Dass bis in die heutigen Tage das Wissen um die Vorarlberger "Helden" dünn ist und von mancherlei Ressentiments getragen war, zeigt der Verfasser in seiner Arbeit bereits einleitend:
Noch dazu kommt das Verunglimpfen des ihrer Meinung nach zu liberalen Schneider durch die katholisch-konservativen "Klerikalen" im Zuge der Planungen für ein ihm gewidmetes Denkmal vor 1910. "Anton Schneider [wurde] als Feigling, Betrüger, Verräter und Ehebrecher abgestempelt." Einen solchen Mann konnten und wollten die damals federführenden Kräfte nicht zum Volkshelden stilisieren.Doch genaueres dazu weiter unten. Auch der "Schwab Riedmiller" konnte mit seiner Herkunft aus Memmingen nicht als echter Vorarlberger Volksheld fungieren. Außerdem war er nie Anführer des gesamten Landes gewesen, sondern nur Major eines Schützenbataillons. Schließlich mündeten die Feierlichkeiten zum 175-Jahr-Jubiläum des Aufstandsjahres 1984 in einer letzten Denkmalsenthüllung – für Andreas Hofer in der Südtirolersiedlung in Bregenz. Ein bezeichnender Abschluss der Rezeptionsgeschichte des Erinnerungsortes "1809".
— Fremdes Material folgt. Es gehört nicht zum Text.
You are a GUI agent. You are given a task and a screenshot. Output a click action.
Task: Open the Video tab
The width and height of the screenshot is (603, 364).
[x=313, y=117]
Heldendämmerung. Dazwischen liest sich die Geschichte der Vorarlberger "Helden" Schneider und Riedmiller aber auch recht erbaulich, wenn man die Alemannen- und Selbstverwaltungsmärchen (die vom bösen zentralistischen Wien abgrenzen  und eine rassisch fundierte allemanische bessere Eigenart der Vorarlberger suggerieren sollte) noch im Ohr hat. Jedenfalls "menschelts" da auch unter den "Freiheitskämpfern" sehr. Und in diesem Zusammenhang sei auch ergänzend erwähnt, dass der erste "Vorarlberg zur Schweiz" Proponent Napoleon höchstpersönlich war - gegen den ausdrücklichen Widerstand der Vorarlberger (Stände).  Aber lassen wir das Heldenmanuskript im Schluss nochmals zu Wort kommen:


Zusammenfassend ist in erster Linie festzuhalten welchen kleinen Stellenwert "1809" als Erinnerungsort in Vorarlberg hat. Damit zusammenhängend wurden auch die "Helden des Freiheitskampfes", für die stellvertretend Dr. Anton Schneider und Bernhard Riedmiller beschrieben wurden, in der Folgezeit marginalisiert und kaum zu identitätsstiftenden Heroen des "freiheitsliebenden Landes" stilisiert. Nur in wenigen Fällen instrumentalisierten gewisse intellektuelle Kreise Personen oder Ereignisse der Zeit um 1809 für ihre politischen Zwecke, doch blieben diese Aktivitäten zumeist sehr beschränkt. Am nachhaltigsten wirkte wohl die Verunglimpfung Anton Schneiders um 1900 nach. So muss Vorarlberg im Gegensatz zu Tirol, das bis heute sehr stark auf die 1809-Ereignisse und vor allem "Andre" Hofer zurückgreift, andere Traditionen heranziehen um eine gemeinsame Identität zu schaffen. Wurde dies bis zu Beginn der 80er Jahre von Benedikt Bilgeri, Elmar Grabherr und den Vorarlberger Nachrichten (unter Franz Ortner) mittels Alemannentümelei propagiert, hat sich glücklicherweise inzwischen ein Mentalitäts(?)wandel eingestellt und sich der überdurchschnittlich hohe Ausländeranteil ausgewirkt, sodass heute andere Werte als "Volkszugehörigkeit" bei der Produktion einer regionalen Identität überwiegen.

Ausnahmen bestätigen laut einem Sprichwort aber nur die Regel.